This post is a deep dive into the performance and architecture of a gateware block-FFT (Fast Fourier Transform). It is intended for people who really want to understand the circuits in detail with all the nice and nasty details. You should bring some knowledge of complex signals, fixed-point arithmetic and the basic FFT algorithm. An introduction to fixed point math can be found here1, the basic algorithm in python is explained here2 and you might find this3 useful for a background on complex signals.
The FFT is surely one of the most important algorithms in current technology. Since you are probably looking at this on a mobile device, the information in this post went through an FFT circuit (in the WiFi/4G chipsets) at least twice on the way to you.
The core can be configured for arbitrary FFT sizes (in powers of two) and data-widths. It can perform forward and inverse FFT computation onto complex data-samples stored in a block-RAM. After computation, the transformed data-samples can be randomly accessed. An internal computation width of 18 bit maximizes the underlying XILINX/Lattice block-RAM and multiplier architectures and yields >90dB/>80dB/>60dB SNR for 1/8/128 tones if configured correctly. The core can be clocked at >250MHz on an Artix-7 FPGA.
You can temporarily find it here. Eventually the FFT and other DSP cores will be aggregated into a dedicated repo.
Although the core works as FFT or IFFT, the performance is analyzed for a 1024 point, 16 bit (18 bit internal) inverse FFT since the core was originally designed for this use-case.
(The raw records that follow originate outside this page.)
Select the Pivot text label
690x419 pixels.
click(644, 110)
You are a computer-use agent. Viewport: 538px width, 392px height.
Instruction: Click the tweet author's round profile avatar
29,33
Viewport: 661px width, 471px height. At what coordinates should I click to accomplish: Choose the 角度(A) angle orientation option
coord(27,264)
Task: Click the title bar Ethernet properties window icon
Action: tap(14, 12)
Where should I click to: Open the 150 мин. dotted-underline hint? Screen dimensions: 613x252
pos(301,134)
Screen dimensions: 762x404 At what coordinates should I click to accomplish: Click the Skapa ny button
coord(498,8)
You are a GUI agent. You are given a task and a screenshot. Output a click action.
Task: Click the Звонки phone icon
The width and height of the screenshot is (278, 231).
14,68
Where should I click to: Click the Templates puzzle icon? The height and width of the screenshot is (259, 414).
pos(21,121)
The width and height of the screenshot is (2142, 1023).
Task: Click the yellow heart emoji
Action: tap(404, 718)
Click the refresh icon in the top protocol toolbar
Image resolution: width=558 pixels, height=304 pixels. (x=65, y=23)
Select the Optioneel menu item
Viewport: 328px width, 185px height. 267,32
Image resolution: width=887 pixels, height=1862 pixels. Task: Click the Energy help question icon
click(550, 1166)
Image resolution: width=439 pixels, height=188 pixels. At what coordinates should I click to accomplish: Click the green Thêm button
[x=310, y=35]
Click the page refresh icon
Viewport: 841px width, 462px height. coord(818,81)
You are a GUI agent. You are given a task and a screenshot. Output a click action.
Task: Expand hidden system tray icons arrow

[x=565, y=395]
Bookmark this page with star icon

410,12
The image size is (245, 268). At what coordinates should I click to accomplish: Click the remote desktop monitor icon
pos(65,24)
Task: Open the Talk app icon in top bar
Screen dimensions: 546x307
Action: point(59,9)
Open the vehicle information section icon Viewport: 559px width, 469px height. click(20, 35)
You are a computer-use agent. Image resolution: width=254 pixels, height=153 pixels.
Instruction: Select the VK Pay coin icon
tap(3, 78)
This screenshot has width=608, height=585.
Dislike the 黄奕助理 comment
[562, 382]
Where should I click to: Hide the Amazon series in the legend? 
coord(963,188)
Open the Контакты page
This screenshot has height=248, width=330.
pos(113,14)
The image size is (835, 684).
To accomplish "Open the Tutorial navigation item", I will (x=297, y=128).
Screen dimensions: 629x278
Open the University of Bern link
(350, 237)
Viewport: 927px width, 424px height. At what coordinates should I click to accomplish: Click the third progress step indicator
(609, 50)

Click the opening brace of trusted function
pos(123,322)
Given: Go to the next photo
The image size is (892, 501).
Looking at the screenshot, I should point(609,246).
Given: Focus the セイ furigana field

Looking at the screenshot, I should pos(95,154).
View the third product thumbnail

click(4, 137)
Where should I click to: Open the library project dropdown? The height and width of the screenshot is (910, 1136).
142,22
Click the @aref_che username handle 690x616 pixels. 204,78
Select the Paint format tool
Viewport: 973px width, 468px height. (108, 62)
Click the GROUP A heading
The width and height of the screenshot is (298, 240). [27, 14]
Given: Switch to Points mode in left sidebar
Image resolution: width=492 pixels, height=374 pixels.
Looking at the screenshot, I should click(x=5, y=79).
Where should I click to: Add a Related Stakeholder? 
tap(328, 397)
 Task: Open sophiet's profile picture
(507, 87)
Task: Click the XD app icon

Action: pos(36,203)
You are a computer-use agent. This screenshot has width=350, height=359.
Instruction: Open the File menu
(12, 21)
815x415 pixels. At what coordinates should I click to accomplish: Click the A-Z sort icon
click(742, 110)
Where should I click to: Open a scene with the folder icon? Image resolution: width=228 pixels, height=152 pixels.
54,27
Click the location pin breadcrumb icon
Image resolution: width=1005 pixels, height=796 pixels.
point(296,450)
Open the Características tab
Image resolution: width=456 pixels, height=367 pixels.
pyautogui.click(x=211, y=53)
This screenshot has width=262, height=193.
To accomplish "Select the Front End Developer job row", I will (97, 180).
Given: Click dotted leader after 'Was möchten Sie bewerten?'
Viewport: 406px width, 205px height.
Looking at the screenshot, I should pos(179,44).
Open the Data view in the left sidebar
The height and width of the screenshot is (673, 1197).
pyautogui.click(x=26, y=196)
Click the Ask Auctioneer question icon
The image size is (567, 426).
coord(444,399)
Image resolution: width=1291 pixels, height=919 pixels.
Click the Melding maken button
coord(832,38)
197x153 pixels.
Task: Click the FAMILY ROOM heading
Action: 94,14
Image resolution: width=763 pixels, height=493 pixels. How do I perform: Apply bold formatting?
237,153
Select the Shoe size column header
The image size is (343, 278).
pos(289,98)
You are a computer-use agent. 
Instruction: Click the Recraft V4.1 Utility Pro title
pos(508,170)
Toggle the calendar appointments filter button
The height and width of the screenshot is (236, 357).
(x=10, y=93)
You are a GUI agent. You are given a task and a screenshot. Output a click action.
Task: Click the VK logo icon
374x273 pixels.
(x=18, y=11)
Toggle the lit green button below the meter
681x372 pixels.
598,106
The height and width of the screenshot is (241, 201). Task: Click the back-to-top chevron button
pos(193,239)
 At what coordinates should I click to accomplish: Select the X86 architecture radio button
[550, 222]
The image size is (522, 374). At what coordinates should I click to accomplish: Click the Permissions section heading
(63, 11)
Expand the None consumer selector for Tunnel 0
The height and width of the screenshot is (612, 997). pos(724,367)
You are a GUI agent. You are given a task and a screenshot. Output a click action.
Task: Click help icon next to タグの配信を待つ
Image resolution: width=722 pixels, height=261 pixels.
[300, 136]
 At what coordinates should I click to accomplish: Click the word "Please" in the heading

The ubiquitous FFT algorithm significantly reduces the computational complexity of a DFT by successively applying elementary “butterfly" computations in a divide-and-conquer scheme. The whole FFT is thereby broken up into stages, each of which iterates the butterfly operation over the data. A butterfly computation consists of additions, subtractions and multiplications with “twiddle" factors.
A radix-2, Division In Time (DIT) algorithm shows the best SNR performance of possible fixed-point FFT implementations 4, requires the least resources and is simple to implement. It is, however, also the slowest algorithm. DIT is favorable over Division In Frequency (DIF) since trivial computations are performed first, which leads to better performance. Unfortunately the literature is inconsistent with the DIT and DIF terms. Here DIT will always refer to a division in the input data, agnostic of domain.
The fixed-point arithmetic entails several consequences and particularities in theory of operation. Since the usual inverse Discrete Fourier Transform (DFT)
\[x_n=\frac{1}{N} \sum_{k=0}^{N-1} X_k \cdot e^{\frac{2\pi}{N}jkn},\]where $x_n$ is the n’th time domain sample, $X_k$ the k’th frequency domain sample and $N$ the size of the inverse DFT, features a $\frac{1}{N}$ factor in the computation, a straight-forward fixed-point inverse DFT would occupy only a small fraction of the output dynamic range.
In order to make use of the full output dynamic range we need to scale the computation of the FFT core. Because a single point of scaling would either require the use of a large intermediate fixed-point representation, or introduce significant error, a distributed scaling scheme is employed. Furthermore, a specific shifting schedule can be supplied for each FFT computation so as to maximize the SNR in various scenarios.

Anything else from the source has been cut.